DATASET RECORDS section start

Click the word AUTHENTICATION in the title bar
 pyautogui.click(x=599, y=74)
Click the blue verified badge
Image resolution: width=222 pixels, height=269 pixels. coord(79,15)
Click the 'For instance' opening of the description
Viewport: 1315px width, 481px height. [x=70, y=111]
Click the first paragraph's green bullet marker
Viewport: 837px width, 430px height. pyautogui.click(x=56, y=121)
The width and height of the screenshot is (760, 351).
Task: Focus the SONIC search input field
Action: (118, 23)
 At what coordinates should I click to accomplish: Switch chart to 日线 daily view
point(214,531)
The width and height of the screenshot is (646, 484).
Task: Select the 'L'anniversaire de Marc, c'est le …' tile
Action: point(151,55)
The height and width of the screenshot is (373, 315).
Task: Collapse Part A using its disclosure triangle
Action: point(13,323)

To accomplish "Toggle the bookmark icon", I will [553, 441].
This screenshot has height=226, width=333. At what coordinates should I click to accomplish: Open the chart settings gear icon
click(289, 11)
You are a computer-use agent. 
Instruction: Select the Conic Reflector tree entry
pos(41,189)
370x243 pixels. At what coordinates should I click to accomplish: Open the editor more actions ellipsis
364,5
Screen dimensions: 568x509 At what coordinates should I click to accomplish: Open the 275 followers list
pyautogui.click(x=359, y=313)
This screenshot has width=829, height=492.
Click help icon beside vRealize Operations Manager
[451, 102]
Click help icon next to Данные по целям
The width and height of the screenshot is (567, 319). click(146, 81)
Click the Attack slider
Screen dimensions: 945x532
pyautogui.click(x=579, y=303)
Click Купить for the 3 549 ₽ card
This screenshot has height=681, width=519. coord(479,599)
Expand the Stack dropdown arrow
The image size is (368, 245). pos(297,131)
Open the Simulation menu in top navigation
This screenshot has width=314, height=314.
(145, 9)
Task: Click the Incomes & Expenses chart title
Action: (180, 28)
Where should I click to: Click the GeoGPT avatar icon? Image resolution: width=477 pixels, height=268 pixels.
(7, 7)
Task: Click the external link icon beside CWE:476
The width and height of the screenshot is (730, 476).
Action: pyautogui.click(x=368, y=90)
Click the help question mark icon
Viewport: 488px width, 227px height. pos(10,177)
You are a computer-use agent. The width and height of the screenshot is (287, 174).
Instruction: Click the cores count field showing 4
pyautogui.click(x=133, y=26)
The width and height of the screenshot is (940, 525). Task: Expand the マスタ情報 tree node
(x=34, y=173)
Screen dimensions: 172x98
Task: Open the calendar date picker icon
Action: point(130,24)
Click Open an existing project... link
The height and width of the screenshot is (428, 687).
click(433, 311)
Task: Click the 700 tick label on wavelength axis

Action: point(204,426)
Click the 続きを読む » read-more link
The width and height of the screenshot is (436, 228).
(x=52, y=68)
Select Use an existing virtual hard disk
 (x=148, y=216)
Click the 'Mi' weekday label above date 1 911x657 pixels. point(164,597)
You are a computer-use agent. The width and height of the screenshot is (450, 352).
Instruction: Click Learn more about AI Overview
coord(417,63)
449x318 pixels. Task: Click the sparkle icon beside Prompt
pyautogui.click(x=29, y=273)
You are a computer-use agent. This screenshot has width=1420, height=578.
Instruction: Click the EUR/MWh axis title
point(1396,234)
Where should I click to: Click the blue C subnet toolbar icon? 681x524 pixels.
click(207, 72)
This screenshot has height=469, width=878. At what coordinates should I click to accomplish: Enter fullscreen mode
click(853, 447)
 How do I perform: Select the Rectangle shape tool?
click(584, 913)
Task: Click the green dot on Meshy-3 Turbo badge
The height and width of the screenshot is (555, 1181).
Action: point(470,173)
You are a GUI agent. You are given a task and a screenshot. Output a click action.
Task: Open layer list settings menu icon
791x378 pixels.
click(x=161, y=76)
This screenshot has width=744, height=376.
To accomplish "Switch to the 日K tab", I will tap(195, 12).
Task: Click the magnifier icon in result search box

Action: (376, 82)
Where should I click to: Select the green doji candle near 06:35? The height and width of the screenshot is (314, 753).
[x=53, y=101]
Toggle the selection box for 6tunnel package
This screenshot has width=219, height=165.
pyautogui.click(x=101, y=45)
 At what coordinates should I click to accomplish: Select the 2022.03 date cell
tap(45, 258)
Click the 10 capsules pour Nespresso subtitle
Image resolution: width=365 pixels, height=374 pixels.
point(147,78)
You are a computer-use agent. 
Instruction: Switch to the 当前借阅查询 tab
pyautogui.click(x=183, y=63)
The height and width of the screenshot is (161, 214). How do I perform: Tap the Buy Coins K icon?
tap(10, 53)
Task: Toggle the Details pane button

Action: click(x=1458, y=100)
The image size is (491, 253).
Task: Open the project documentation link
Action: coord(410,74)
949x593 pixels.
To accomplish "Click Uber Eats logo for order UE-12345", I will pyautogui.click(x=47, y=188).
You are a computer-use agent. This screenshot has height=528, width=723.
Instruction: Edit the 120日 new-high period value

DATASET RECORDS section end

> ACTION ITEM: Return the complete material exactly as it reads.

> EXERCISE ANSWER:
Click the word AUTHENTICATION in the title bar
 pyautogui.click(x=599, y=74)
Click the blue verified badge
Image resolution: width=222 pixels, height=269 pixels. coord(79,15)
Click the 'For instance' opening of the description
Viewport: 1315px width, 481px height. [x=70, y=111]
Click the first paragraph's green bullet marker
Viewport: 837px width, 430px height. pyautogui.click(x=56, y=121)
The width and height of the screenshot is (760, 351).
Task: Focus the SONIC search input field
Action: (118, 23)
 At what coordinates should I click to accomplish: Switch chart to 日线 daily view
point(214,531)
The width and height of the screenshot is (646, 484).
Task: Select the 'L'anniversaire de Marc, c'est le …' tile
Action: point(151,55)
The height and width of the screenshot is (373, 315).
Task: Collapse Part A using its disclosure triangle
Action: point(13,323)

To accomplish "Toggle the bookmark icon", I will [553, 441].
This screenshot has height=226, width=333. At what coordinates should I click to accomplish: Open the chart settings gear icon
click(289, 11)
You are a computer-use agent. 
Instruction: Select the Conic Reflector tree entry
pos(41,189)
370x243 pixels. At what coordinates should I click to accomplish: Open the editor more actions ellipsis
364,5
Screen dimensions: 568x509 At what coordinates should I click to accomplish: Open the 275 followers list
pyautogui.click(x=359, y=313)
This screenshot has width=829, height=492.
Click help icon beside vRealize Operations Manager
[451, 102]
Click help icon next to Данные по целям
The width and height of the screenshot is (567, 319). click(146, 81)
Click the Attack slider
Screen dimensions: 945x532
pyautogui.click(x=579, y=303)
Click Купить for the 3 549 ₽ card
This screenshot has height=681, width=519. coord(479,599)
Expand the Stack dropdown arrow
The image size is (368, 245). pos(297,131)
Open the Simulation menu in top navigation
This screenshot has width=314, height=314.
(145, 9)
Task: Click the Incomes & Expenses chart title
Action: (180, 28)
Where should I click to: Click the GeoGPT avatar icon? Image resolution: width=477 pixels, height=268 pixels.
(7, 7)
Task: Click the external link icon beside CWE:476
The width and height of the screenshot is (730, 476).
Action: pyautogui.click(x=368, y=90)
Click the help question mark icon
Viewport: 488px width, 227px height. pos(10,177)
You are a computer-use agent. The width and height of the screenshot is (287, 174).
Instruction: Click the cores count field showing 4
pyautogui.click(x=133, y=26)
The width and height of the screenshot is (940, 525). Task: Expand the マスタ情報 tree node
(x=34, y=173)
Screen dimensions: 172x98
Task: Open the calendar date picker icon
Action: point(130,24)
Click Open an existing project... link
The height and width of the screenshot is (428, 687).
click(433, 311)
Task: Click the 700 tick label on wavelength axis

Action: point(204,426)
Click the 続きを読む » read-more link
The width and height of the screenshot is (436, 228).
(x=52, y=68)
Select Use an existing virtual hard disk
 (x=148, y=216)
Click the 'Mi' weekday label above date 1 911x657 pixels. point(164,597)
You are a computer-use agent. The width and height of the screenshot is (450, 352).
Instruction: Click Learn more about AI Overview
coord(417,63)
449x318 pixels. Task: Click the sparkle icon beside Prompt
pyautogui.click(x=29, y=273)
You are a computer-use agent. This screenshot has width=1420, height=578.
Instruction: Click the EUR/MWh axis title
point(1396,234)
Where should I click to: Click the blue C subnet toolbar icon? 681x524 pixels.
click(207, 72)
This screenshot has height=469, width=878. At what coordinates should I click to accomplish: Enter fullscreen mode
click(853, 447)
 How do I perform: Select the Rectangle shape tool?
click(584, 913)
Task: Click the green dot on Meshy-3 Turbo badge
The height and width of the screenshot is (555, 1181).
Action: point(470,173)
You are a GUI agent. You are given a task and a screenshot. Output a click action.
Task: Open layer list settings menu icon
791x378 pixels.
click(x=161, y=76)
This screenshot has width=744, height=376.
To accomplish "Switch to the 日K tab", I will tap(195, 12).
Task: Click the magnifier icon in result search box

Action: (376, 82)
Where should I click to: Select the green doji candle near 06:35? The height and width of the screenshot is (314, 753).
[x=53, y=101]
Toggle the selection box for 6tunnel package
This screenshot has width=219, height=165.
pyautogui.click(x=101, y=45)
 At what coordinates should I click to accomplish: Select the 2022.03 date cell
tap(45, 258)
Click the 10 capsules pour Nespresso subtitle
Image resolution: width=365 pixels, height=374 pixels.
point(147,78)
You are a computer-use agent. 
Instruction: Switch to the 当前借阅查询 tab
pyautogui.click(x=183, y=63)
The height and width of the screenshot is (161, 214). How do I perform: Tap the Buy Coins K icon?
tap(10, 53)
Task: Toggle the Details pane button

Action: click(x=1458, y=100)
The image size is (491, 253).
Task: Open the project documentation link
Action: coord(410,74)
949x593 pixels.
To accomplish "Click Uber Eats logo for order UE-12345", I will pyautogui.click(x=47, y=188).
You are a computer-use agent. This screenshot has height=528, width=723.
Instruction: Edit the 120日 new-high period value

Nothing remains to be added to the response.